The Book of Band, a High School Reunion, and the Power of Funny
TweetGrasping our drinks like crutches, Cathy and I strolled over to a man we both thought we recognized. “Tuba, I think,” I said to her under my breath as we walked, “but I can’t remember who.” Cathy and I both played clarinet in our high school marching band, and most of the people we knew at our 40th reunion had also been members. It was easier to recall what instrument people played than to remember their names.
Before we got close enough to read his name tag, the man had either read ours or recognized the yearbook pictures that had been helpfully added so people could visualize who we were back then.
“Cathy Elliott,” he said. “And Sue Willett.” He smiled. “I remember you. Clarinet. Both of you, right?”
We nodded, and I looked at his tag. “Joe Ayoub,” it read. Now I was sure, but I asked to confirm. “Tuba?”
“Yup. Though I don’t think I could play it now.”
Apparently, none of us three had picked up our instruments since high school.
Back then, the drummers and tuba players were the coolest. They wore mirrored sunglasses, had their own inside jokes, and created a mystique about what went on in the drum bus during the trips home after games or competitions.
But high school reunions have a way of leveling the playing field, and while the young me would never have just walked up to a tuba player and started talking, it was comfortable to do so now. Our shared experiences were more important than our differences; high school hierarchy and clique-ocracy had gone the way of hall passes and SATs.
Cathy and Joe and I talked about marching band and how important it felt back then, to belong, to be part of something. Even if you weren’t popular or pretty or athletic, if you could play an instrument or even just swing a flag while marching, you could be part of the band, or at least the band front—the collective name for the girls who tossed batons or spun rifles or swept flags in time to the music.
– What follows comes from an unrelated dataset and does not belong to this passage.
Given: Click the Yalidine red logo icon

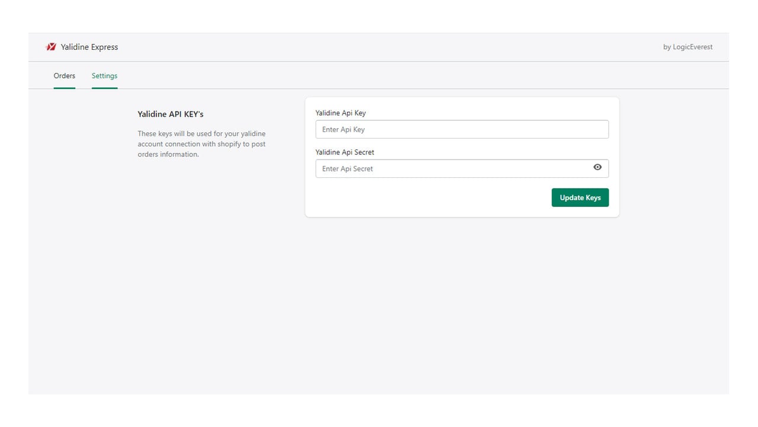Looking at the screenshot, I should coord(51,47).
In high school, I played the role of Cathy’s not-so-pretty sidekick. A really bad short haircut late in my junior year solidified the part; I had never felt uglier than I did then. Unfortunately, that was my hair for my senior picture, the one that is in our yearbook, the one that appears on my name tag at every reunion.
Earlier that evening when I checked in to the event and saw that horrible photo next to my name tucked inside the plastic sleeve, it instantly brought me back to the girl I was back then, the one who felt like an ignorable, unsightly nobody.
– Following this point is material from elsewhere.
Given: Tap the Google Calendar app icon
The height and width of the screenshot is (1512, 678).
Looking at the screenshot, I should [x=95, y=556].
I almost turned around and pulled an Elvis, leaving the building. Of course that was Agnes, my depression, who told me to bolt. I folded a drink ticket over the picture, which seemed to appease Agnes. People could still see my name, but I didn’t have to show my worst photo ever to several hundred people.
Joe and Cathy and I shared stories of our time in the marching band, and I mentioned one of my most powerful memories. “It wasn’t so much about the competitions or football games for me,” I said. “It was when I read the Book of Band at the banquet,” I said.
Joe’s eyes widened. “You wrote that?”
“Wait. You actually remember it?”
“Remember it? I loved it. I was just reading it the other day. I still have a copy.”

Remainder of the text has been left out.